== Task material ==
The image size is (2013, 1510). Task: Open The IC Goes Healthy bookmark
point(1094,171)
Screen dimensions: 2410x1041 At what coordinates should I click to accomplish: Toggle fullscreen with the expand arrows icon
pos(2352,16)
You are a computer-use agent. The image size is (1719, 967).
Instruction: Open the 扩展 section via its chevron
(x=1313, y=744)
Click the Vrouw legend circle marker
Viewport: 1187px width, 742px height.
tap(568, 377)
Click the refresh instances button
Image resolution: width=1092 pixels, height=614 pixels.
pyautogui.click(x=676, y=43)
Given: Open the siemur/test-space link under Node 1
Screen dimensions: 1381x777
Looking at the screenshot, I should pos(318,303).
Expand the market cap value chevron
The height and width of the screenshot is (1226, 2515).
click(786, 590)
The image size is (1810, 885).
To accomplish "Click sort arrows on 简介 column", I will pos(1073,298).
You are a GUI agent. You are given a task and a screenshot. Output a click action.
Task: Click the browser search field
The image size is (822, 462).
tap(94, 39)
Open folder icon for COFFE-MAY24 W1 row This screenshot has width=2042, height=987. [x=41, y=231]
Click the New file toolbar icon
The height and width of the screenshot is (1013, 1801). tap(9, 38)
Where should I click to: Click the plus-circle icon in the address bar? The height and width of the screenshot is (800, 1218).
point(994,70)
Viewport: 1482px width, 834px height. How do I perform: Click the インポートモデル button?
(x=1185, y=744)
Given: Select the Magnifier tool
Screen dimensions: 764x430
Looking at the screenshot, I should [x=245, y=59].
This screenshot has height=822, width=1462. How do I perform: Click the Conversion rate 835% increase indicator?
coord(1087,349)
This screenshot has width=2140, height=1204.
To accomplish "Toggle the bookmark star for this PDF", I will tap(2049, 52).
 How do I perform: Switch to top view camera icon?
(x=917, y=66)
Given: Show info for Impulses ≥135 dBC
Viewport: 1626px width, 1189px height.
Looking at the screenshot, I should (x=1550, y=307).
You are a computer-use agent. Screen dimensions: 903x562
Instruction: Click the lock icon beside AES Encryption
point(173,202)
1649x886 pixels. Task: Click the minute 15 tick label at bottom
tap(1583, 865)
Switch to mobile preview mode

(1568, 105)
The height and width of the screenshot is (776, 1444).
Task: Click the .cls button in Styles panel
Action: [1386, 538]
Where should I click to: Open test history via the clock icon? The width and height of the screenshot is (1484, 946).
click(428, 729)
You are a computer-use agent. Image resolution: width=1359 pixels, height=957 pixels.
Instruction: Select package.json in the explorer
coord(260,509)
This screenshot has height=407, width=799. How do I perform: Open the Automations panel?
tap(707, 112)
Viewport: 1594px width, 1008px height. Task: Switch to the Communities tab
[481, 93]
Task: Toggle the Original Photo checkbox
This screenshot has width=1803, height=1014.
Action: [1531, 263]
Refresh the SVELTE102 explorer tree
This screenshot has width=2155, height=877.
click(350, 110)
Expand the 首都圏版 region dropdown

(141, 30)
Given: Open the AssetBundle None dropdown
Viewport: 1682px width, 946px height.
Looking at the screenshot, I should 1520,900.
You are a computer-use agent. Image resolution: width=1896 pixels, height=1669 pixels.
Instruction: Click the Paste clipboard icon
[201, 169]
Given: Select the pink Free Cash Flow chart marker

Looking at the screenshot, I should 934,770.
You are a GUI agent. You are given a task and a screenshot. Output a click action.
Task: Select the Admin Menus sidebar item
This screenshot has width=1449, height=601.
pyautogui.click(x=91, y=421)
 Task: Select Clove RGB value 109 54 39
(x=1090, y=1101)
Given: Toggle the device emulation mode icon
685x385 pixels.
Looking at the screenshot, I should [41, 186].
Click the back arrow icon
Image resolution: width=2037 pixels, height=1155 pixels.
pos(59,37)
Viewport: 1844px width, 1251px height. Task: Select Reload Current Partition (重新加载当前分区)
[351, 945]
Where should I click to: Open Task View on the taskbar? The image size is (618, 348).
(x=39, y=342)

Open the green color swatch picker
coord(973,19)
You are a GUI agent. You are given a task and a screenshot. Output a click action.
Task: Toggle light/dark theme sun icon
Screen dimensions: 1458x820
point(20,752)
===
▶ _What to work on_
For each line above that holds the string "will", provide a copy of that line.

▶ _Answer to this task_
To accomplish "Click sort arrows on 简介 column", I will pos(1073,298).
To accomplish "Toggle the bookmark star for this PDF", I will tap(2049, 52).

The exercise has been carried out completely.